The task: Set down every entry once more, character for character.

Dataset entries:
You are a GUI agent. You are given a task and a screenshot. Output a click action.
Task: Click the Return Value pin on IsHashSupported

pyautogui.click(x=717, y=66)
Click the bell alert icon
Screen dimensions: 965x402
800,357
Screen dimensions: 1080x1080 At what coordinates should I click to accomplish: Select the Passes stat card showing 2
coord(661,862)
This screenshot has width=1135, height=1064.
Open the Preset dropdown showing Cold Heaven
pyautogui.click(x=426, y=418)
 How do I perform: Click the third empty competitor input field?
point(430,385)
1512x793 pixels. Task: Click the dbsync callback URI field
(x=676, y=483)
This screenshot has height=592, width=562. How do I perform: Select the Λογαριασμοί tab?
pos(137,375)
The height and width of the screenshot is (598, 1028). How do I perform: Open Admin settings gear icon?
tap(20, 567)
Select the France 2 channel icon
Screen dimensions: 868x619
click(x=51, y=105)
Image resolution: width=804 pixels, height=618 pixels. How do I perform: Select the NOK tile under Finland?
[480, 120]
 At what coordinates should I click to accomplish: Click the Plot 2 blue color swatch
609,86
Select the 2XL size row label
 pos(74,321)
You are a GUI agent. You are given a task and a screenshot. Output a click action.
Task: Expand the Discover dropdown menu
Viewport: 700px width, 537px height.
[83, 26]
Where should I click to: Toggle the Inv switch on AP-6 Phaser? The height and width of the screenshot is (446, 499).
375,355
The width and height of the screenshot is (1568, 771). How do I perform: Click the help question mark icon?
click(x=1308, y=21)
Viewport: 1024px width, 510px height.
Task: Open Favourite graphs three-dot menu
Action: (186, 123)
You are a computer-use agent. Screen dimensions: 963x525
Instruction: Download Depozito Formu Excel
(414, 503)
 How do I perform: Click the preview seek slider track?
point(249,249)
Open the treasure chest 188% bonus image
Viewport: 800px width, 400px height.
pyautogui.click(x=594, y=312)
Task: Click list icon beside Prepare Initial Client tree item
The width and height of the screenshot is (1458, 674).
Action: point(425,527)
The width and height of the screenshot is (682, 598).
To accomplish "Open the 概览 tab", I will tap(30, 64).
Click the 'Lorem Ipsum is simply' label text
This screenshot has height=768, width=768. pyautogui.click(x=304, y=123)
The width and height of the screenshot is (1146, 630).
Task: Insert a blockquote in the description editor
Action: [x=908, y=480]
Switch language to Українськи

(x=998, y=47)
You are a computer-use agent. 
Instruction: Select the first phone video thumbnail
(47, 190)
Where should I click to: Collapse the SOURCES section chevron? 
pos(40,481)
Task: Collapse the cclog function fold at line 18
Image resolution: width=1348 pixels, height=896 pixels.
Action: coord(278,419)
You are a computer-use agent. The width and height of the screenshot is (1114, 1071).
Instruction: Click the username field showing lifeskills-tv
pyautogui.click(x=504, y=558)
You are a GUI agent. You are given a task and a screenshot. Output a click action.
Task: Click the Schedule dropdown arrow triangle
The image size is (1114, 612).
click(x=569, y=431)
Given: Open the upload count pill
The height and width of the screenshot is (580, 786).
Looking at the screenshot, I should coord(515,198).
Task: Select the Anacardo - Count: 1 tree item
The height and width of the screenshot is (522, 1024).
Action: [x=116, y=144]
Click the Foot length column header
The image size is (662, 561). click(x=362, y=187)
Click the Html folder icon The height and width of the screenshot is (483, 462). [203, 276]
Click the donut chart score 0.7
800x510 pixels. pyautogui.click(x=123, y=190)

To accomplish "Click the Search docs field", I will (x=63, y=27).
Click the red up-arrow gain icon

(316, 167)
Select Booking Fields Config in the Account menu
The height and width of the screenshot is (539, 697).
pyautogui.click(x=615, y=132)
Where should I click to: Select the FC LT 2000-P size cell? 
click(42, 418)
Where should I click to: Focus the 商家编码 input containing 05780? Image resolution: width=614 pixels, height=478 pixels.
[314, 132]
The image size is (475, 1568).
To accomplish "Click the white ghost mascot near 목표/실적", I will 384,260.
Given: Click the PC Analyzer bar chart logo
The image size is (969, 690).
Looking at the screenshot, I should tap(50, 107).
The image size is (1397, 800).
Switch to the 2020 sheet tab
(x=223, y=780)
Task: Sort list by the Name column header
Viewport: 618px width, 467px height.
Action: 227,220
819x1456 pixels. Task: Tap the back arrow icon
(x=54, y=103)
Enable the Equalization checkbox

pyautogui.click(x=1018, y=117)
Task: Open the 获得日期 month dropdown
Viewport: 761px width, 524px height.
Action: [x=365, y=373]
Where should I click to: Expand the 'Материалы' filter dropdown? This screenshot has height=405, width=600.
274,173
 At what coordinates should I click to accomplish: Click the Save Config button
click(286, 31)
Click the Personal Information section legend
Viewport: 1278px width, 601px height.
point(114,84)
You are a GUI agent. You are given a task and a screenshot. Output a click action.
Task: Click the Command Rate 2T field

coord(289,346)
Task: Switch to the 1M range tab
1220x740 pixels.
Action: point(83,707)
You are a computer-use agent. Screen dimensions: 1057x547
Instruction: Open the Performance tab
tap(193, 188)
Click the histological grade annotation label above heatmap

Worked solution:
You are a GUI agent. You are given a task and a screenshot. Output a click action.
Task: Click the Return Value pin on IsHashSupported

pyautogui.click(x=717, y=66)
Click the bell alert icon
Screen dimensions: 965x402
800,357
Screen dimensions: 1080x1080 At what coordinates should I click to accomplish: Select the Passes stat card showing 2
coord(661,862)
This screenshot has width=1135, height=1064.
Open the Preset dropdown showing Cold Heaven
pyautogui.click(x=426, y=418)
 How do I perform: Click the third empty competitor input field?
point(430,385)
1512x793 pixels. Task: Click the dbsync callback URI field
(x=676, y=483)
This screenshot has height=592, width=562. How do I perform: Select the Λογαριασμοί tab?
pos(137,375)
The height and width of the screenshot is (598, 1028). How do I perform: Open Admin settings gear icon?
tap(20, 567)
Select the France 2 channel icon
Screen dimensions: 868x619
click(x=51, y=105)
Image resolution: width=804 pixels, height=618 pixels. How do I perform: Select the NOK tile under Finland?
[480, 120]
 At what coordinates should I click to accomplish: Click the Plot 2 blue color swatch
609,86
Select the 2XL size row label
 pos(74,321)
You are a GUI agent. You are given a task and a screenshot. Output a click action.
Task: Expand the Discover dropdown menu
Viewport: 700px width, 537px height.
[83, 26]
Where should I click to: Toggle the Inv switch on AP-6 Phaser? The height and width of the screenshot is (446, 499).
375,355
The width and height of the screenshot is (1568, 771). How do I perform: Click the help question mark icon?
click(x=1308, y=21)
Viewport: 1024px width, 510px height.
Task: Open Favourite graphs three-dot menu
Action: (186, 123)
You are a computer-use agent. Screen dimensions: 963x525
Instruction: Download Depozito Formu Excel
(414, 503)
 How do I perform: Click the preview seek slider track?
point(249,249)
Open the treasure chest 188% bonus image
Viewport: 800px width, 400px height.
pyautogui.click(x=594, y=312)
Task: Click list icon beside Prepare Initial Client tree item
The width and height of the screenshot is (1458, 674).
Action: point(425,527)
The width and height of the screenshot is (682, 598).
To accomplish "Open the 概览 tab", I will tap(30, 64).
Click the 'Lorem Ipsum is simply' label text
This screenshot has height=768, width=768. pyautogui.click(x=304, y=123)
The width and height of the screenshot is (1146, 630).
Task: Insert a blockquote in the description editor
Action: [x=908, y=480]
Switch language to Українськи

(x=998, y=47)
You are a computer-use agent. 
Instruction: Select the first phone video thumbnail
(47, 190)
Where should I click to: Collapse the SOURCES section chevron? 
pos(40,481)
Task: Collapse the cclog function fold at line 18
Image resolution: width=1348 pixels, height=896 pixels.
Action: coord(278,419)
You are a computer-use agent. The width and height of the screenshot is (1114, 1071).
Instruction: Click the username field showing lifeskills-tv
pyautogui.click(x=504, y=558)
You are a GUI agent. You are given a task and a screenshot. Output a click action.
Task: Click the Schedule dropdown arrow triangle
The image size is (1114, 612).
click(x=569, y=431)
Given: Open the upload count pill
The height and width of the screenshot is (580, 786).
Looking at the screenshot, I should coord(515,198).
Task: Select the Anacardo - Count: 1 tree item
The height and width of the screenshot is (522, 1024).
Action: [x=116, y=144]
Click the Foot length column header
The image size is (662, 561). click(x=362, y=187)
Click the Html folder icon The height and width of the screenshot is (483, 462). [203, 276]
Click the donut chart score 0.7
800x510 pixels. pyautogui.click(x=123, y=190)

To accomplish "Click the Search docs field", I will (x=63, y=27).
Click the red up-arrow gain icon

(316, 167)
Select Booking Fields Config in the Account menu
The height and width of the screenshot is (539, 697).
pyautogui.click(x=615, y=132)
Where should I click to: Select the FC LT 2000-P size cell? 
click(42, 418)
Where should I click to: Focus the 商家编码 input containing 05780? Image resolution: width=614 pixels, height=478 pixels.
[314, 132]
The image size is (475, 1568).
To accomplish "Click the white ghost mascot near 목표/실적", I will 384,260.
Given: Click the PC Analyzer bar chart logo
The image size is (969, 690).
Looking at the screenshot, I should tap(50, 107).
The image size is (1397, 800).
Switch to the 2020 sheet tab
(x=223, y=780)
Task: Sort list by the Name column header
Viewport: 618px width, 467px height.
Action: 227,220
819x1456 pixels. Task: Tap the back arrow icon
(x=54, y=103)
Enable the Equalization checkbox

pyautogui.click(x=1018, y=117)
Task: Open the 获得日期 month dropdown
Viewport: 761px width, 524px height.
Action: [x=365, y=373]
Where should I click to: Expand the 'Материалы' filter dropdown? This screenshot has height=405, width=600.
274,173
 At what coordinates should I click to accomplish: Click the Save Config button
click(286, 31)
Click the Personal Information section legend
Viewport: 1278px width, 601px height.
point(114,84)
You are a GUI agent. You are given a task and a screenshot. Output a click action.
Task: Click the Command Rate 2T field

coord(289,346)
Task: Switch to the 1M range tab
1220x740 pixels.
Action: point(83,707)
You are a computer-use agent. Screen dimensions: 1057x547
Instruction: Open the Performance tab
tap(193, 188)
Click the histological grade annotation label above heatmap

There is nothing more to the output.